In 1939, Germany invaded Poland, beginning World War II. Adolf Hitler, dictator of Nazi Germany, planned and executed vicious attacks on many countries. However, Japan was not one of the countries attacked. In other words, Japan and Germany became allies.  Fighting against Germany and Japan, were the Allied Powers which included France, Great Britain, and the Soviet Union. Alone, these forces were not enough to beat the big league Japanese army.  Who knows how the war would have ended if Germany and Japan had picked up more allies?

      Adolf Hitler and the Germans were one of the most insane armies ever.  For example, they went all over the world seizing land and killing people.  Specifically, Germany occupied a lot of Europe and North Africa.  No one could beat their armies.     

 

 

 

The powerful Nazi German army lining up for battle

In retaliation, the US along with other countries imposed sanctions on Japan.

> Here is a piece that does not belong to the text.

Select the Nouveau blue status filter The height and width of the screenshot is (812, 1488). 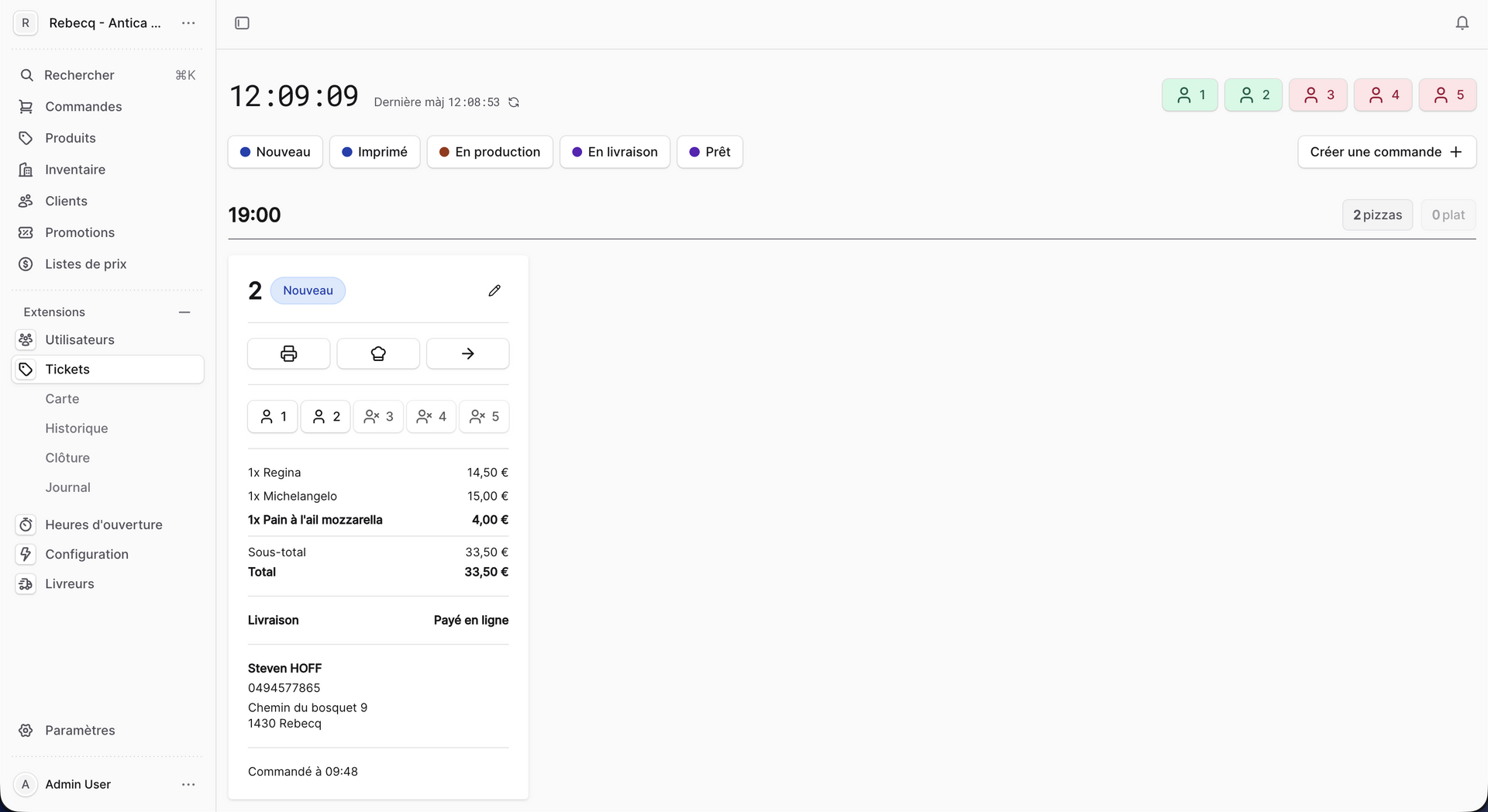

As a matter of fact, the US, Great Britain, and the Netherlands froze Japanese assets. This prevented Japan from buying oil, which meant over time the Japanese army would weaken because the Japanese would not be able to produce new weapons.Moreover, placing an embargo on Japan by prohibiting exports of scrap iron, steel, and aviation fuel was another step the US took against Japan. In addition, Japan and the US were inching towards war for years. Diplomatic efforts had kept the battle between the countries from escalating.  

 

Japan’s aggressive demeanor towards China was why the US was upset.  This was because the US and China had become allies.  America knew that if they sent aid to China, it would bring them closer to war with Japan. Furthermore, others believed that ignoring China would only make Japan a bigger foe. America had a tough decision, do nothing or intervene in the conflict.  What was the right decision?  In all honesty, Congress did not know what to do. In 1941, the US became allies with Great Britain, France, the Soviet Union and China.  Without help from the U.S., these forces were not enough to beat the big league Japanese and German armies.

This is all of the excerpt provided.